Guru Besar Teknik Mesin UGM, Prof. Deendarlianto, memberikan dukungan penuh terhadap peralihan ke Energi Baru Terbarukan (EBT). Dia menekankan pentingnya agar pemerintah tetap konsisten dengan Peraturan Pemerintah Nomor 79 Tahun 2014 mengenai Kebijakan Energi Nasional yang telah dirancang dengan cermat untuk mencapai target net zero emission.
Prof. Deendarlianto sepakat bahwa pengembangan Energi Baru Terbarukan (EBT) harus dipercepat mulai sekarang. Menurutnya, perubahan iklim telah menjadi masalah global yang mendesak dan memerlukan upaya bersama untuk mengatasinya.
“Kemudian juga adanya Carbon Border Adjustment Mechanism (CBAM), di mana produk metal kita tidak bisa diterima di Eropa Barat kalau masih menggunakan energi fosil,” kata Prof Deen.
Namun, Prof. Deendarlianto menekankan bahwa segala hal ini dapat dilakukan secara paralel. Produksi barang-barang yang tercantum dalam CBAM (Carbon Border Adjustment Mechanism) bisa memanfaatkan energi terbarukan, sehingga Indonesia tetap bisa membuat kemajuan dalam perencanaan menuju net zero emission.
“Tahun sekian hidrogen, tahun sekian biofuel, tahun sekian listrik, itu sudah ada perencanaannya. Oleh karena itu, saya pikir perencanaan yang sudah matang itu dilaksanakan saja sih. Jangan sampai kita tidak melihat itu,” katanya.
Prof. Deendarlianto berpendapat bahwa lebih baik memanfaatkan PLTU hingga masa operasionalnya selesai. Dia mengusulkan agar ketika permintaan energi meningkat, sumber daya tersebut dapat dipenuhi dengan menggunakan EBT. Setelah PLTU habis masa pakainya, barulah dapat digantikan sepenuhnya dengan energi terbarukan.
“Jadi kita tidak usah terburu-buru kalau saya sih, harus dihitung dulu demand-nya, supply-nya, dan economic impact-nya apa,” katanya.

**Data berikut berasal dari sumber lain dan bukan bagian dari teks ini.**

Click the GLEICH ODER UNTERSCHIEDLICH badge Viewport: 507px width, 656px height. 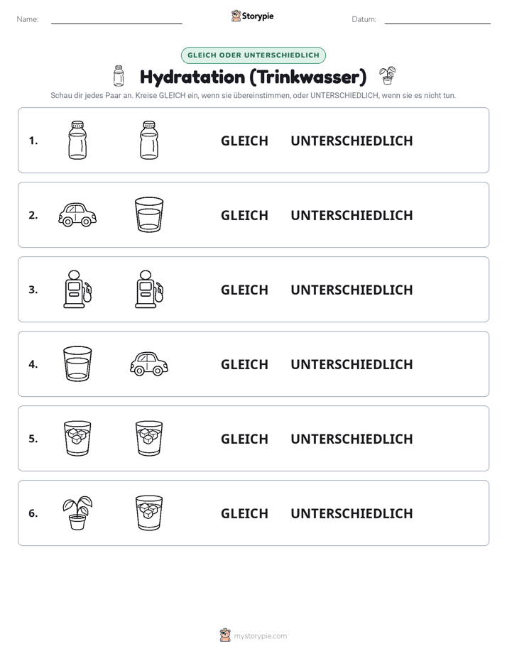coord(254,55)
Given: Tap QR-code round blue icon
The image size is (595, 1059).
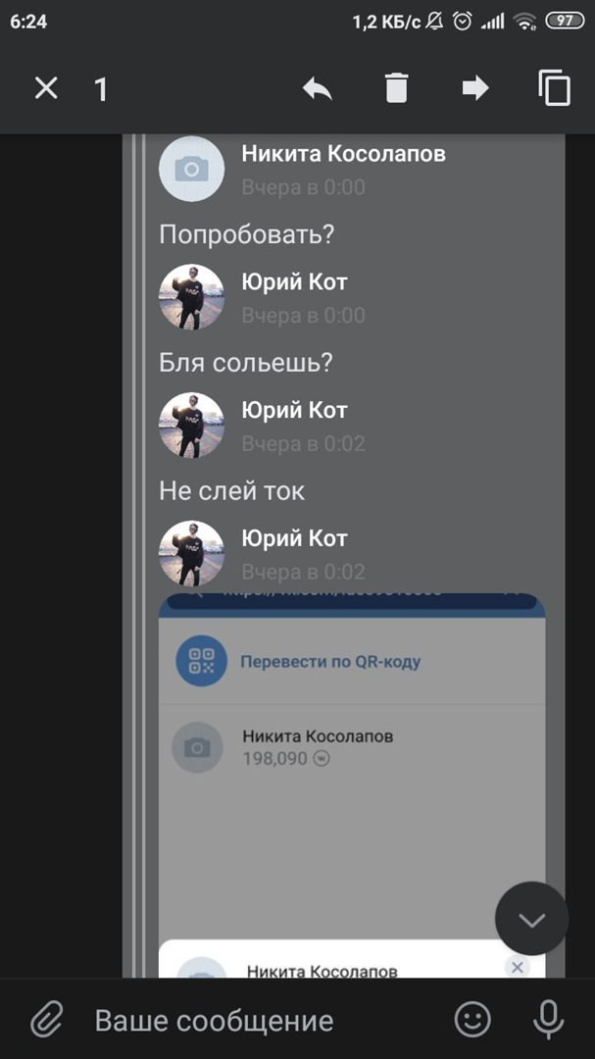Looking at the screenshot, I should (201, 661).
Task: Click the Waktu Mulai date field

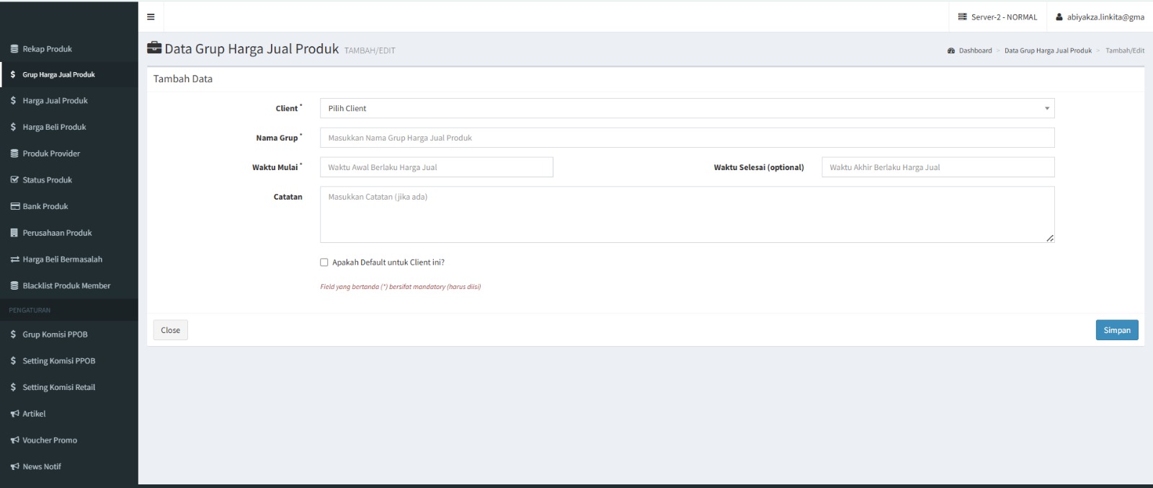Action: click(x=436, y=167)
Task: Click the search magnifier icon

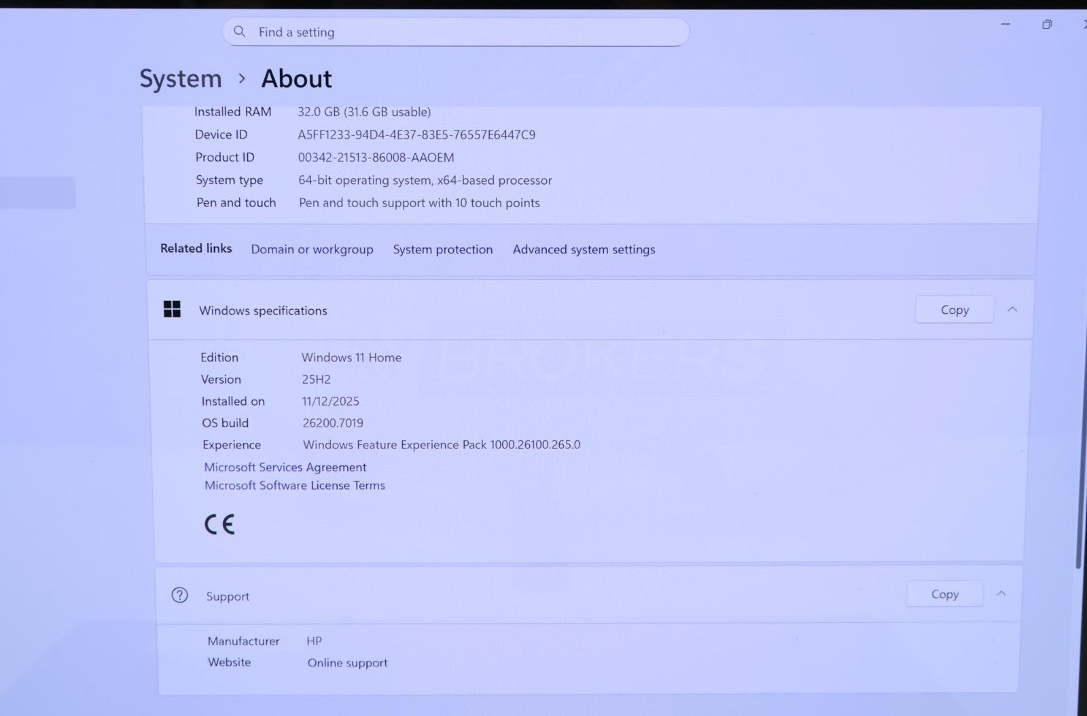Action: [239, 31]
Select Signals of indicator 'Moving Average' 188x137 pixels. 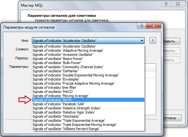[x=88, y=96]
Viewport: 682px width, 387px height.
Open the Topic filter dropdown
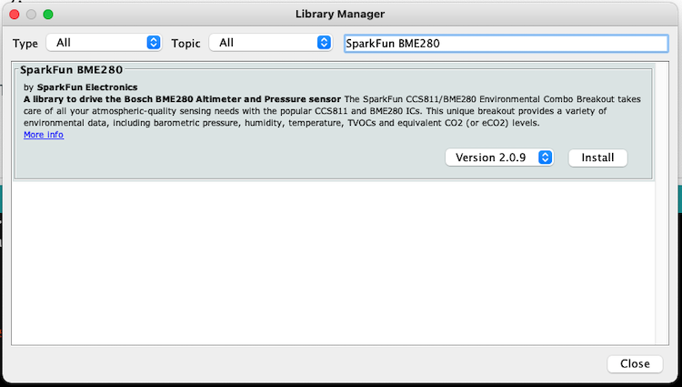point(271,43)
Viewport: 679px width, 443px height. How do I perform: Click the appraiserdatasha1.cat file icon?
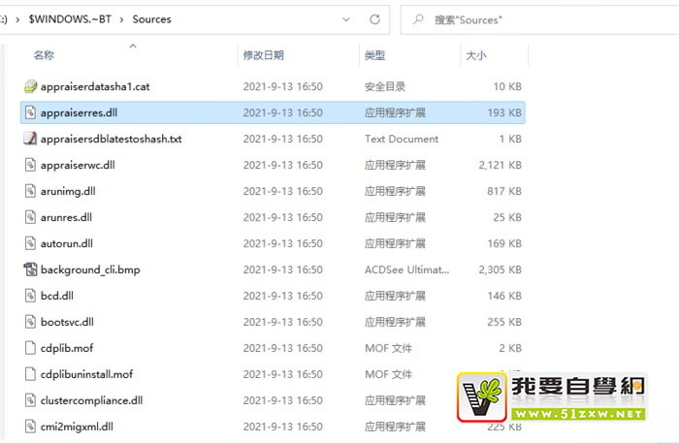point(30,86)
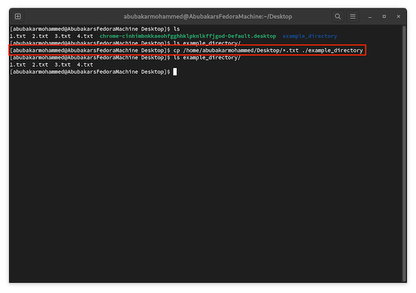Viewport: 416px width, 293px height.
Task: Open the hamburger menu
Action: (x=353, y=16)
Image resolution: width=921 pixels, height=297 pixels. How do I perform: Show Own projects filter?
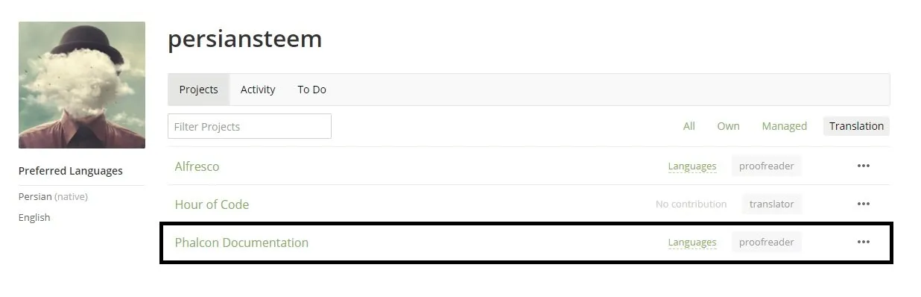click(728, 126)
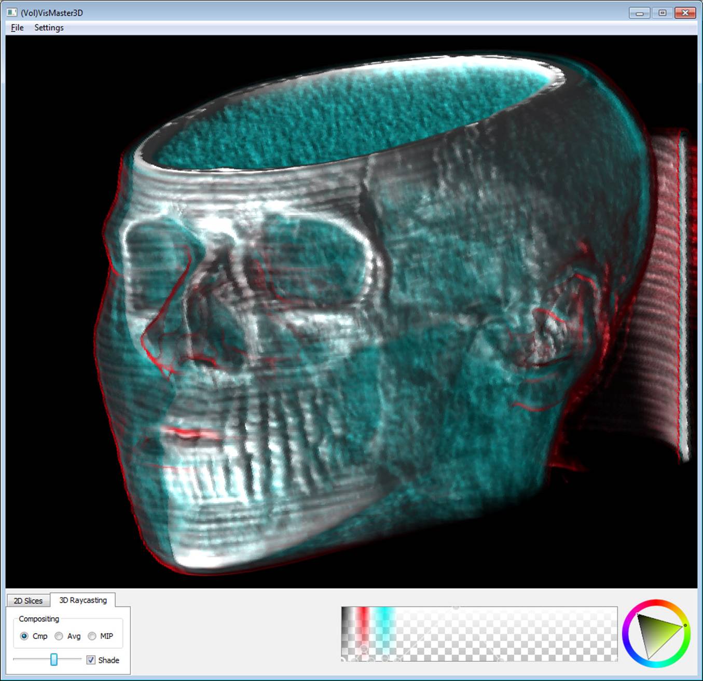This screenshot has width=703, height=681.
Task: Open the Settings menu
Action: click(48, 27)
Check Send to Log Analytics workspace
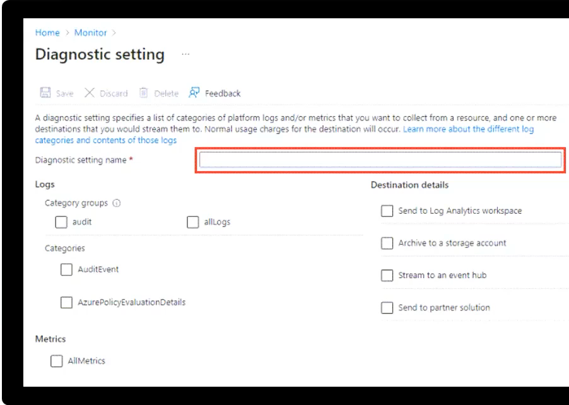The height and width of the screenshot is (405, 569). coord(387,211)
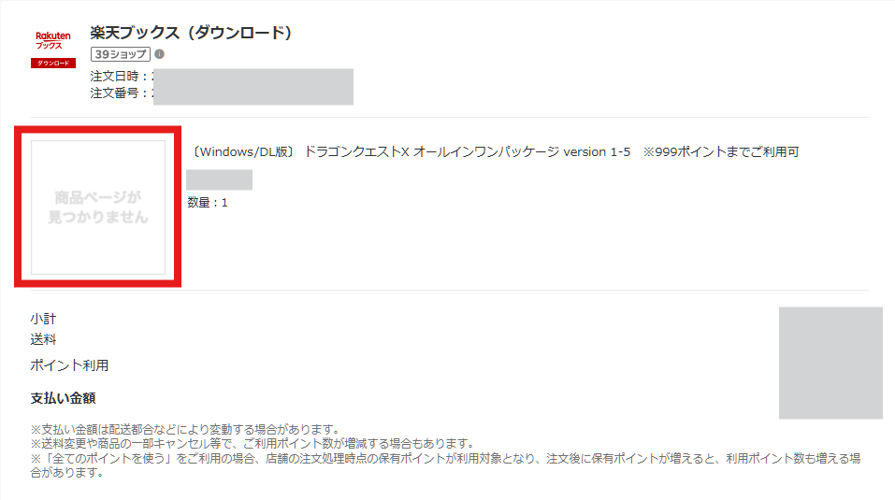The height and width of the screenshot is (500, 895).
Task: Click the Rakuten ブックス shop logo
Action: tap(53, 40)
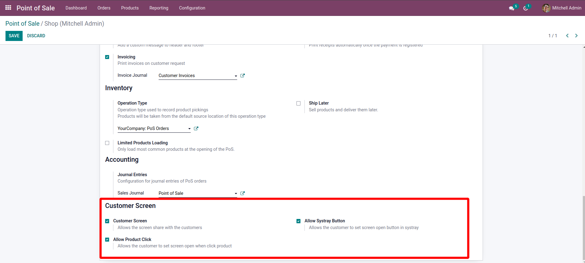Expand the Invoice Journal dropdown
This screenshot has height=263, width=585.
[236, 76]
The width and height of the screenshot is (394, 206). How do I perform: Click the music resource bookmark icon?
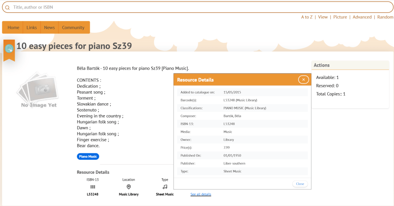pos(9,49)
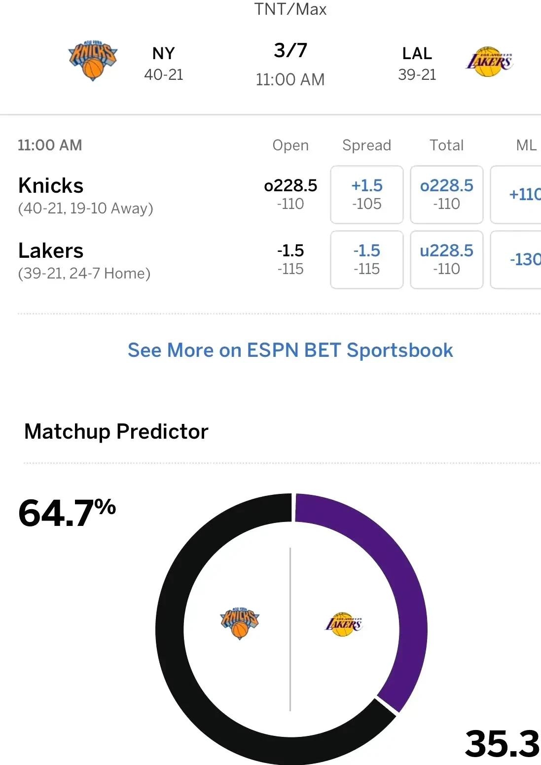Tap the Lakers logo in header
Image resolution: width=541 pixels, height=765 pixels.
pyautogui.click(x=489, y=62)

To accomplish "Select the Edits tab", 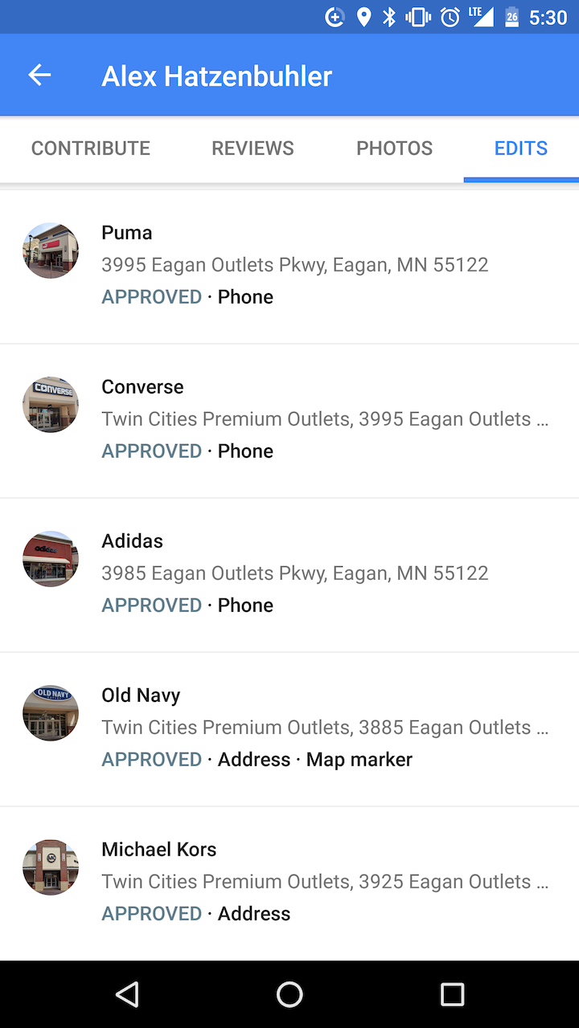I will tap(521, 149).
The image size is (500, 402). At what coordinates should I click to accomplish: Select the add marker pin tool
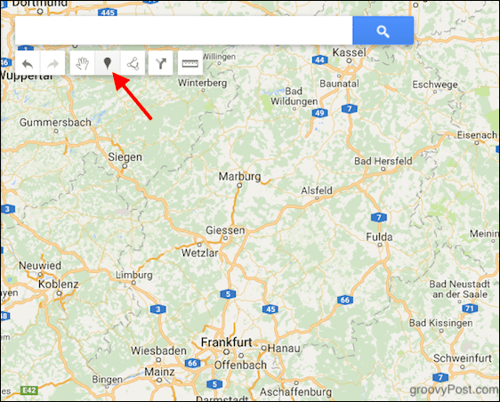coord(108,63)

“Karena saya khawatir gini, kalau seandainya kita terlalu terpaksa terburu-buru menggunakan energi baru terbarukan, kalau ujung-ujungnya import ya industri kita mau buat apa? Kita lebih dari 60% listrik kita dari batu bara. Jadi kalau mau dipensiunkan dalam 15 tahun, kalau saya sih perlu perhitungan yang matang,” tambah Prof Deen.
Peraturan Pemerintah Nomor 79 Tahun 2014 tentang Kebijakan Energi Nasional mencantumkan berbagai rencana mengenai sumber energi di Indonesia. Dalam peraturan tersebut, ditetapkan bahwa Energi Baru Terbarukan (EBT) harus berkontribusi setidaknya 23% pada tahun 2025, dan 31% pada 2050. Sementara itu, untuk batu bara, peranannya ditargetkan minimal 30% pada 2025 dan berkurang menjadi 25% pada 2050.
Menurut data dari Kementerian Energi dan Sumber Daya Mineral (ESDM), total kapasitas pembangkit listrik berbasis Energi Baru Terbarukan (EBT) di Indonesia telah mencapai 13.155 MW pada akhir tahun 2023. Dalam lima tahun terakhir, kapasitas pembangkit EBT bertambah sebesar 3.322 MW, dengan rata-rata kenaikan sekitar 6% per tahun. Meskipun demikian, hingga 2023, kontribusi EBT terhadap bauran energi nasional baru mencapai 13,09%.